Where Has Most of April Gone?
Oh right: A difficult move, a milestone birthday, and a big party.

I recently turned 50 and the country I live in seems to be hurtling toward dictatorship. Both these things freak me out. So I did what I do when things feel out of control and scary in the larger world.
I made a big huge mess of my personal life and invited everyone I know over to visit.
Literally.
I put the majority of my belongings into boxes and moved them to a new place at the beginning of April. I also scheduled a party for April 12th to mark my reaching half a century of life. To ensure I completely unpacked and re-ordered my life on the other side of the move. Before people came over. I am driven by vanity and like to appear like I’m not a total mess. Or at least my home isn’t.
I did the same thing as a small child when the problems outside my bedroom door seemed like more than I could handle. I closed the door, made a huge mess by dumping everything I owned into a big pile in the center of the room, and proceeded to sort and organize everything into place. The process soothed my nervous system, leaving me better able to handle the problems outside my door. Sometimes the problems solved themselves before I finished sorting and organizing my stuff.
Whenever I make a mess—or move or throw a party—it is because I needed a nervous system reset. I needed to make a big huge mess of my life and create a nearly impossible to-do list in order to then feel in control as I put things back together and accomplished most things on the list. While connecting.
As I look back at my accumulated writing, I am going to see this pattern repeat again and again. Me making messes to distract from bigger messes that overwhelm me. Cleaning up the smaller messes to remind myself I can also help clean up the bigger messes.
I am actually pretty good at cleaning up messes. Having had lots and lots of practice.
And still, when I feel afraid I don’t know how to clean up a given mess, I make a different mess to practice and regain confidence in my ability to clean up messes. Because cleaning and reorganizing things is extremely soothing, especially to addled nervous systems.

Having things be organized is comforting—but the actual act of organizing things is perhaps even more comforting. When we outsource cleaning and tidying our spaces to other people, we are actually outsourcing valuable nervous system regulation we ourselves need. This is also true when just one member of a household is responsible for keeping it tidy and organized. That person gets the nervous system regulation benefit of tidying and organizing. Others just get the benefit of living in a tidy organized space. Along with cognitive dissonance and guilt, knowing they didn’t contribute to the tidiness. Leading to greater stress. Which the cleaning and organizing person also somehow becomes responsible for.

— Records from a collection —
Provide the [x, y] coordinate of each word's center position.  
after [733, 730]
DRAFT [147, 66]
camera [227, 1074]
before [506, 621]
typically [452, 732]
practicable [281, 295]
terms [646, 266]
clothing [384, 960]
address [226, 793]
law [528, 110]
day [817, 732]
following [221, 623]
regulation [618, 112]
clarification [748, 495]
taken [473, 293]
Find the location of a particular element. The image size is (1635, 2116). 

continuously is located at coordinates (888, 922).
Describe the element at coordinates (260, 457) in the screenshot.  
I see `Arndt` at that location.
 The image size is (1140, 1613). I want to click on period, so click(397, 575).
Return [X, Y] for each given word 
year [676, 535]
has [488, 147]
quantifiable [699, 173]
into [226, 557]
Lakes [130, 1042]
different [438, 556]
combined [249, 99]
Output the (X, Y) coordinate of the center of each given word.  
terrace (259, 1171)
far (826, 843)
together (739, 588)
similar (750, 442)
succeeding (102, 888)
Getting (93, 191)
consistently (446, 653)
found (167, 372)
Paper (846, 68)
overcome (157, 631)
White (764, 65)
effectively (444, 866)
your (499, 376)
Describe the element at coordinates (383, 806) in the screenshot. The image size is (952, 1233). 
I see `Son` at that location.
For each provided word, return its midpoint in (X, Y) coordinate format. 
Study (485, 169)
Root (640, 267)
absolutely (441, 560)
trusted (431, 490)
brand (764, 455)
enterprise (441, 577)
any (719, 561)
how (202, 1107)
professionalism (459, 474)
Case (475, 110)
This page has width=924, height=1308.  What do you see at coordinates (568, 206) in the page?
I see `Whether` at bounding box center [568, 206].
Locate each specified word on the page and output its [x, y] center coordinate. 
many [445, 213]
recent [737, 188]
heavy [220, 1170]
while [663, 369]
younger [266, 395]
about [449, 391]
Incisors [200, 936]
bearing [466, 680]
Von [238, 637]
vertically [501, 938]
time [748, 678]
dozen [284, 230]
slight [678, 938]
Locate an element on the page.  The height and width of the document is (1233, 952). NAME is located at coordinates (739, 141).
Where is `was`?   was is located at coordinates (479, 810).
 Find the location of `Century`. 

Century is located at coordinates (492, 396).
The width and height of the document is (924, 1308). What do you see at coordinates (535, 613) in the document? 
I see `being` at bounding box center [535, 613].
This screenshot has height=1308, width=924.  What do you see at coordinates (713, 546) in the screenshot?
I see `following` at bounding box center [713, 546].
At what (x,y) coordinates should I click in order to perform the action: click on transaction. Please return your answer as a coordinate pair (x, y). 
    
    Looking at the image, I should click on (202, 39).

— YOUR TASKS —
#1 Rewrite the essay about moving and turning 50 from "Whenever I make" up to and including "list. While connecting.", swapping "to-do list" for "checklist".
#2 Write what comes next in the essay about moving and turning 50, picking up after its final sentence.

— ANSWERS TO THE TASKS —
#1
Whenever I make a mess—or move or throw a party—it is because I needed a nervous system reset. I needed to make a big huge mess of my life and create a nearly impossible checklist in order to then feel in control as I put things back together and accomplished most things on the list. While connecting.

#2
I don’t like the way it is happening or the impact it is having on all involved, but I do think manufacturing should come back home to the United States. Outsourcing our grunt work has the same impact that outsourcing the grunt work in the home has. It distances more people from the grunt work, making them feel “above” grunt work, creating greater hierarchies in society, and most critically separating too many humans from the necessary work of cleaning up their own messes.
When we clean up our own messes, we make much smaller messes. It is people who did not learn to clean up their own messes who make big huge messes. It is the disconnect between making the mess and cleaning it up that leads to its untenable size.
No one who has to clean up the mess makes a bigger mess than they can clean up.
Teaching men to expect women to clean up their messes led to several major problems, including the propensity for men to make huge messes they expect others to clean up for them and the absence in many men’s lives of the nervous system regulation value of cleaning.
NOT ALL MEN
My online identity is “Don’t Sum Me Up” and I never mean to generalize or stereotype—even though I often fall into it, just as others of us do.
Especially to those of us who pay attention to patterns of data or experience, stereotypes have value. AND they always have limitations.
Because I have been stereotyped and/or summed up by less than the total value of my parts, I really try to resist stereotyping.
AND I still often fall into it. Because it’s human. We take the sum total of information we input and begin to recognize patterns in an attempt to predict future behavior. We all do it.
The autistic and hypersensitive among us do it even more than others.
This is actually how propaganda and political manipulation work. When the messages around us become increasingly controlled by people seeking to control what we think, we begin to think in that way. They puppeteer our belief systems by manipulating what we think we experience. They inundate us with messages designed to act as experiences. Creating stereotypes.
This is exactly why my paternal grandfather isolated my grandmother to West Virginia, my father isolated my mother to West Virginia, and my ex isolated me to the western Philly suburbs.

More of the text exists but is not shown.